Forecast Sensitivity and Predictability

Understanding the evolution of errors during the forecast process is crucial to understanding how to reduce analysis errors and mitigate hazardous weather impacts. Traditional techniques to map initial condition uncertainties and perturbations to forecast variables is rooted in the tangent linear model, which translates initial perturbations through a differentiable forecast model to a later forecast time. Adjoint sensitivity has traditionally been used to estimate how perturbations at an initial-time may propagate onto a forecast variable, describing dynamically-consistent sensitivity regions at large scales. In the late 2000s, ensemble sensitivity was proposed that maps the dynamically sensitive regions (I.e., adjoint sensitivity) to initial conditions uncertainties from and ensemble of numerical weather prediction solutions, thereby relating fast error growth to areas that are most uncertain. Ensemble sensitivity can be employed to any initial condition-perturbed ensemble prediction system to estimate how initial uncertainties may evolve onto a chosen forecast metric, e.g., tropical cyclone position, intensity of severe convection, or areal rainfall.
Data assimilation procedures, which combine first-guess four-dimensional snap shots of the atmosphere with observations, have evolved significantly over the last two decades to improve forecasts at all scales of motion. Dr. Hill is particularly interested in the ensemble Kalman filter (EnKF), which has a broad application at convective scales, and methodological parameters that control inflation, localization, and ensemble spread, which help to create reliable ensemble forecasts. At smaller scales, observations of atmospheric prcesses become critical for convection-allowing model forecasts when convective processes are explicitly simulated. However, the selection of additional observations to improve forecasts is often subjective, even though objective methods exist to select observations in dynamically relevant regions. Ensemble sensitivity analysis provides a framework to determine additional observing locations that dynamically relate earlier state variables (e.g., 2-m temperature) and a particular forecast metric (e.g., reflectivity) to reduce forecast uncertainty after the new observation is assimilated. Dr.
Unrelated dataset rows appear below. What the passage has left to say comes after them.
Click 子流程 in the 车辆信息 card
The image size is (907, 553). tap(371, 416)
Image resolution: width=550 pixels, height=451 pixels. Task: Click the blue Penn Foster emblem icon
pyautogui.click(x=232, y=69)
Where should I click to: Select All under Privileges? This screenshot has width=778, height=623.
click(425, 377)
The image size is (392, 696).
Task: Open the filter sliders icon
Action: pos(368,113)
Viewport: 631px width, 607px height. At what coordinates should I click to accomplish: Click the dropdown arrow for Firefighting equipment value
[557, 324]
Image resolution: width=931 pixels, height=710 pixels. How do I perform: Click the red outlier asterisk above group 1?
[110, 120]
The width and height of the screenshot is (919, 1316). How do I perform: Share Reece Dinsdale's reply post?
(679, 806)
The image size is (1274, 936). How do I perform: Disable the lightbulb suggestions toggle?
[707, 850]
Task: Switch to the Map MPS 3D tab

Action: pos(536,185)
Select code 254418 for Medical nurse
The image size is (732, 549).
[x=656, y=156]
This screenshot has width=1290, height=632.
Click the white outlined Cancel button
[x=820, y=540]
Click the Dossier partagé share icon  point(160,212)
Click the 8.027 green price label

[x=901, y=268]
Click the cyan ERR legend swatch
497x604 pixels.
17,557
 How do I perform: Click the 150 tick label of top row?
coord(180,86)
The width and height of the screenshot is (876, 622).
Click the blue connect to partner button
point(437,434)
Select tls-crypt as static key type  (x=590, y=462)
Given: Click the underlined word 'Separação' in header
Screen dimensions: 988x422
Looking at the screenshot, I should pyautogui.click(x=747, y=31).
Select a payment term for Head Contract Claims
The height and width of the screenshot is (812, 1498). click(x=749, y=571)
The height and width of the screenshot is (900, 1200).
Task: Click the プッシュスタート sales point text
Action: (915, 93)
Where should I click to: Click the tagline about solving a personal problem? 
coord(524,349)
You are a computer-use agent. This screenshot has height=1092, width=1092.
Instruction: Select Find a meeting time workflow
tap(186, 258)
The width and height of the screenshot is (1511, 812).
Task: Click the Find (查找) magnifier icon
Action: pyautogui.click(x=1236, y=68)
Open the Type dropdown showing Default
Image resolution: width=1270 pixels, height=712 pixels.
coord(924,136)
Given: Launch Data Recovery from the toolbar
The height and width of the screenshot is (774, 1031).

Hill has examined sensitivity-based targeting at convection-allowing resolutions in idealized simulations (e.g., Hill et al. 2020b) and continues to explore its utility for real-data cases and storm-scale applications.
More broadly, the predictability of severe convective storms and their hazards are a function of the initial conditions and chosen model architecture. As a result, there is an inherent, practical limit to predictability beyond a certain threshold (usually determined ~2 weeks) after which the chaotic nature of the atmosphere saturates all error sources and predictability is lost. However, we are increasingly learning that the application of AI in this space has vast potential to both improve our understanding of atmospheric hazards and potentially increase our practice predictability limits. The CHAOS group is increasingly using machine learning and other AI tools to increase the practical prediction and predictability of severe weather hazards, including concurrent/compounding hazards.
Current Projects:
- Collaborative Research: What drives the most extreme rainstorms in the contiguous US?. Support: National Science Foundation.
- Collaborative Research: Mesoscale Predictability Across Climate Regimes. Support: National Science Foundation.
- Predicting Co-occurring Tornado and Flash Flood Events. Support: University of Oklahoma.
Past Projects:
- Medium-range excessive rainfall forecasts with machine learning models. Support: National Oceanic and Atmospheric Administration Joint Technology Transfer Initiative.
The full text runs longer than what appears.